(Data on locating visible targets)
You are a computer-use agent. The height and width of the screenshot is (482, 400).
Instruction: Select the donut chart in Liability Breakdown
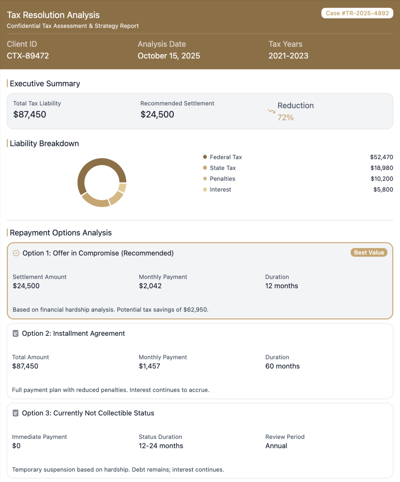[102, 182]

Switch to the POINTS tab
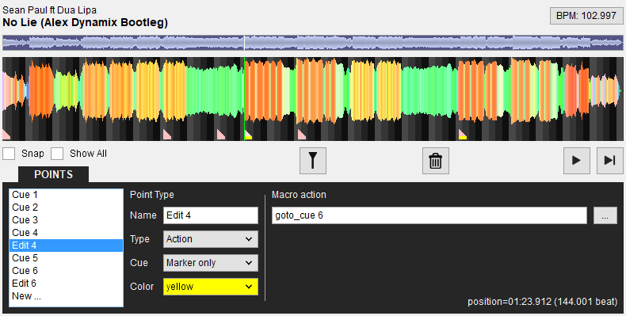pos(54,175)
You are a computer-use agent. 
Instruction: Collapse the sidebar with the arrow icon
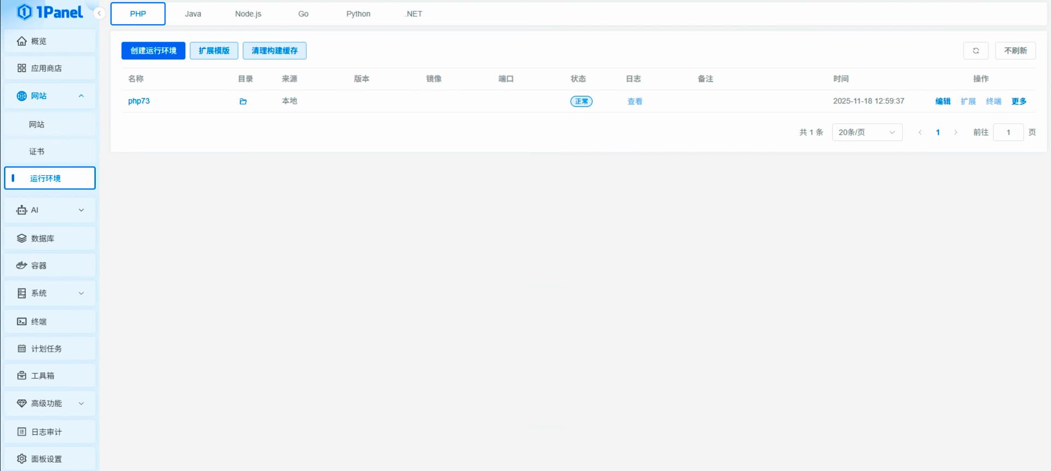99,13
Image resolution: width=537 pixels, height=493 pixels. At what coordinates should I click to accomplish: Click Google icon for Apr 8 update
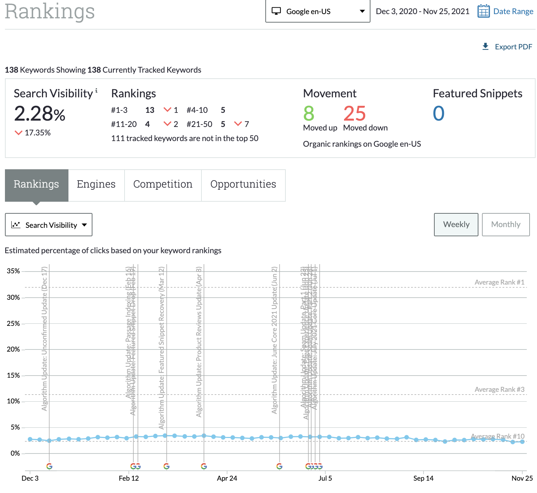[204, 466]
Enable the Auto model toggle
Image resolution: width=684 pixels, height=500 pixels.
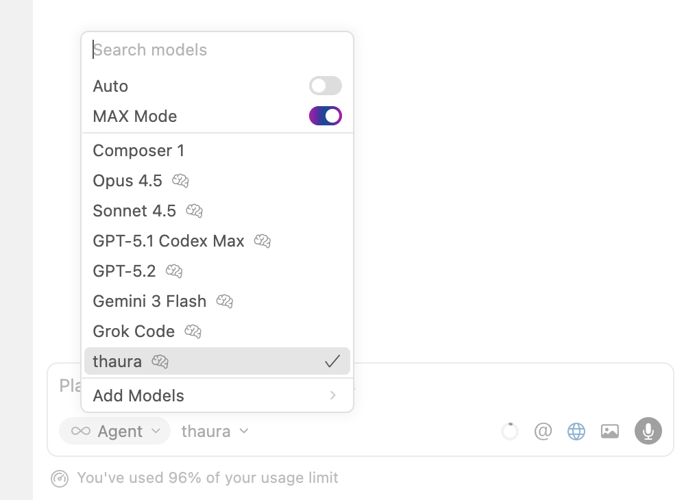click(325, 86)
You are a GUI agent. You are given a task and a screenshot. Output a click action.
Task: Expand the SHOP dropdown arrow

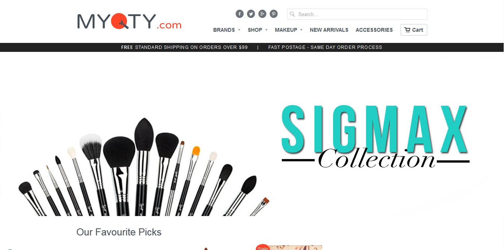pos(266,30)
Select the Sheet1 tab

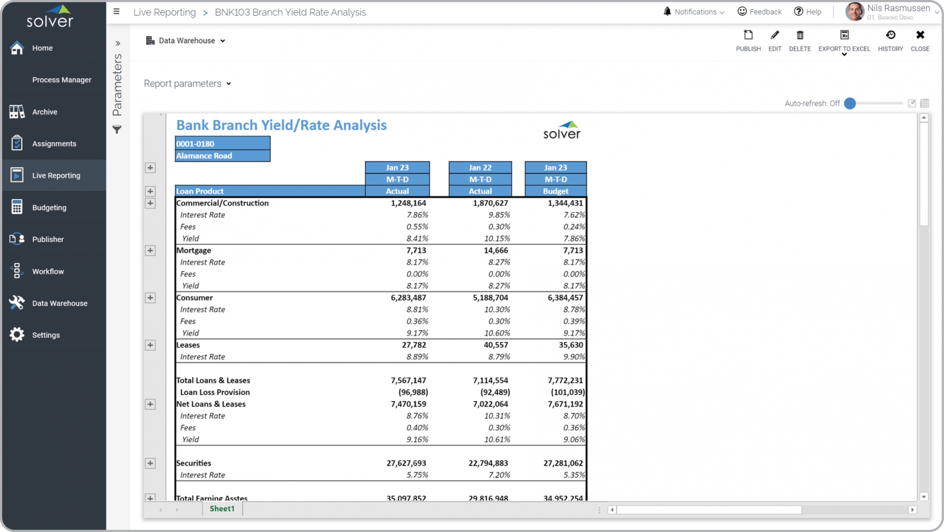coord(222,509)
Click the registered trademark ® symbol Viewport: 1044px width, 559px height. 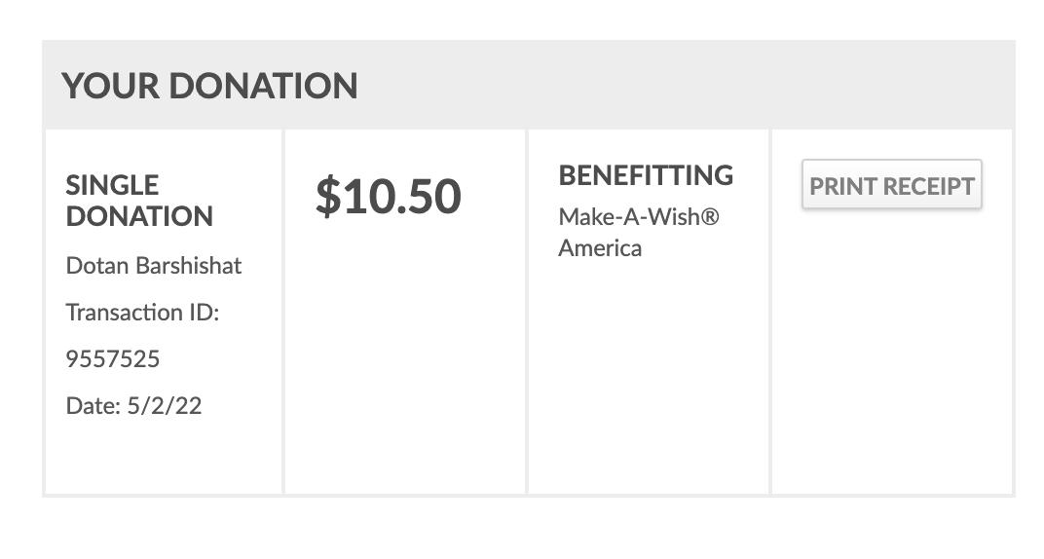click(x=711, y=216)
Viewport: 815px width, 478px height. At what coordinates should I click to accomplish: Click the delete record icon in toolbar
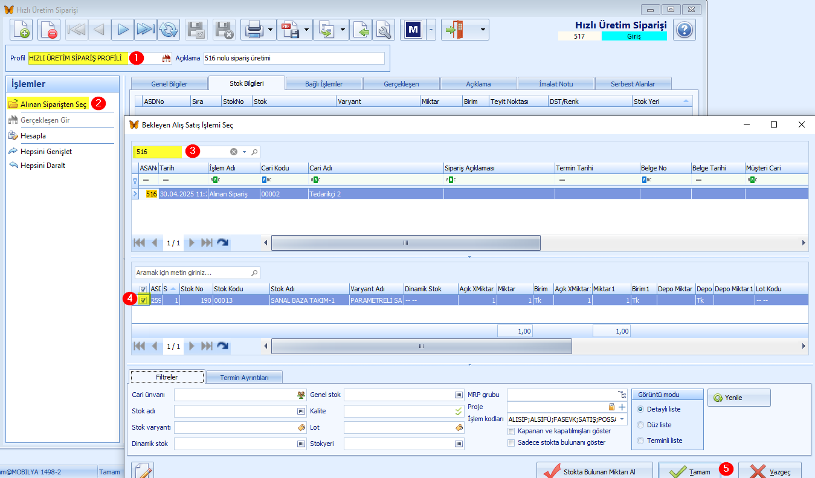coord(49,29)
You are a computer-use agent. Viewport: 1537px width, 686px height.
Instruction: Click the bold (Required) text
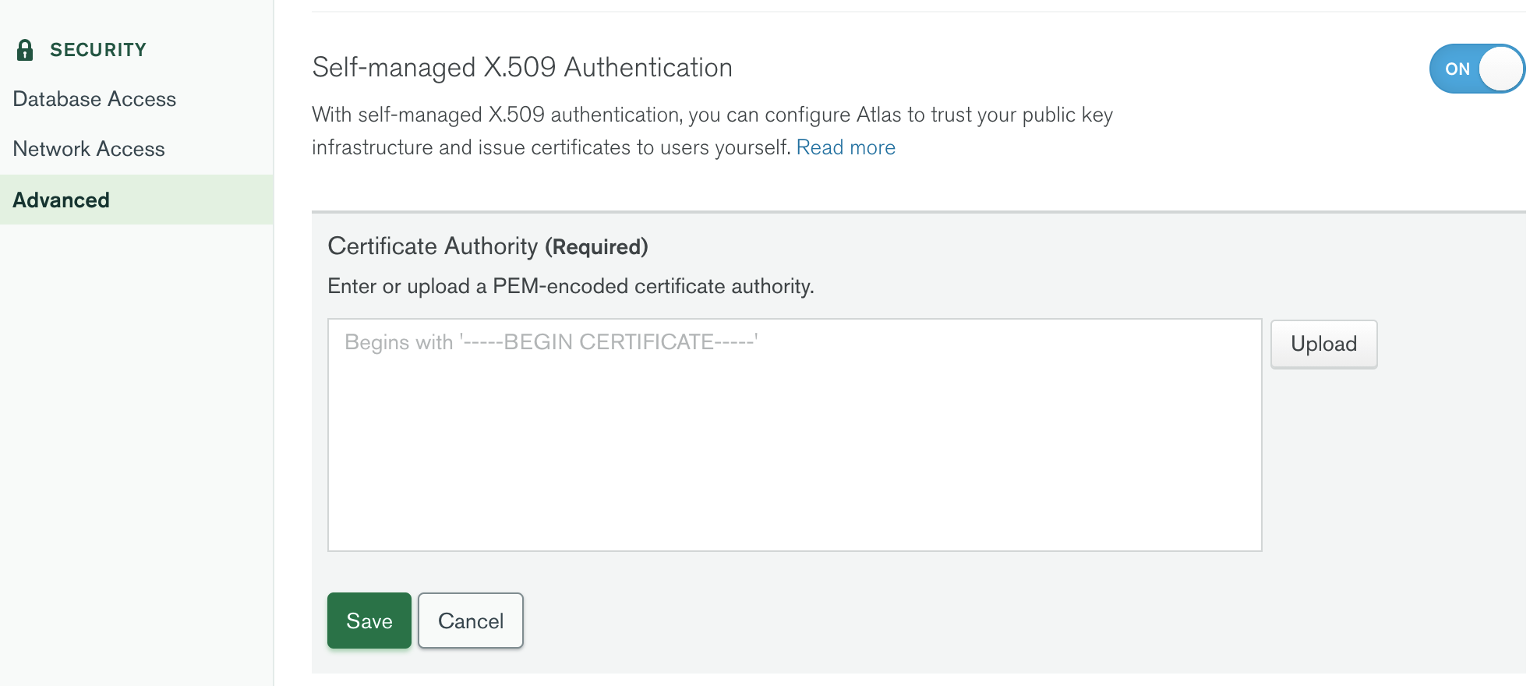[x=596, y=247]
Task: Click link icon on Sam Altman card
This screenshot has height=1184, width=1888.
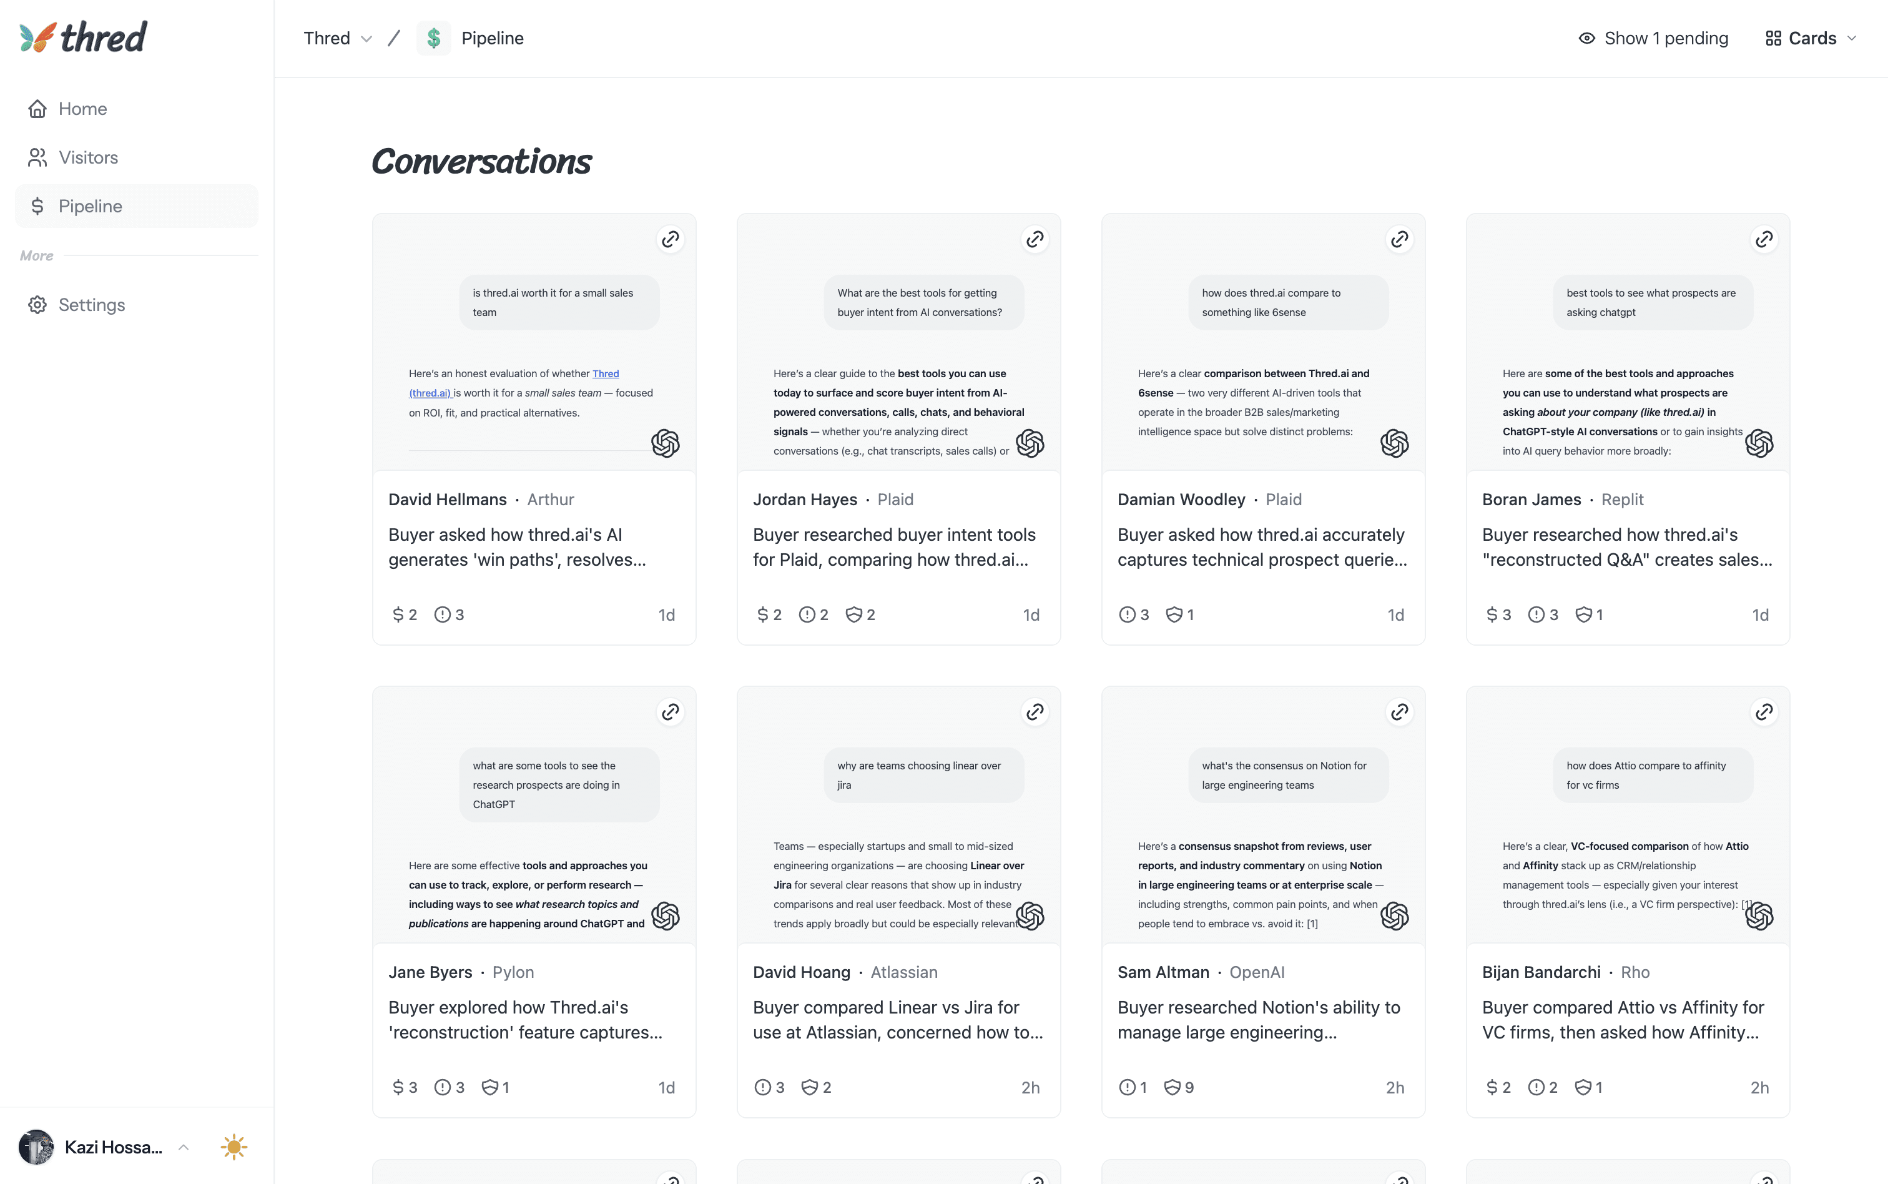Action: pyautogui.click(x=1399, y=712)
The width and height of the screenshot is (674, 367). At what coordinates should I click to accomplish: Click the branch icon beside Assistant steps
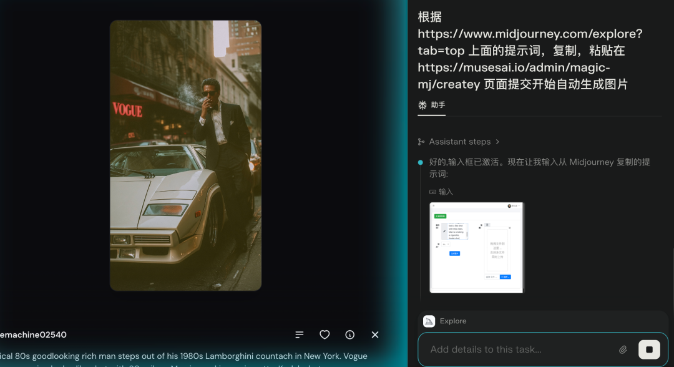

■ **REQUEST**
Repeat the stretch from the line containing "Task: Click link icon on Sam Altman card" through the last line above, leaving out the pictures.

■ **EXERCISE ANSWER**
Task: Click link icon on Sam Altman card
This screenshot has height=1184, width=1888.
Action: pyautogui.click(x=1399, y=712)
The width and height of the screenshot is (674, 367). At what coordinates should I click to accomplish: Click the branch icon beside Assistant steps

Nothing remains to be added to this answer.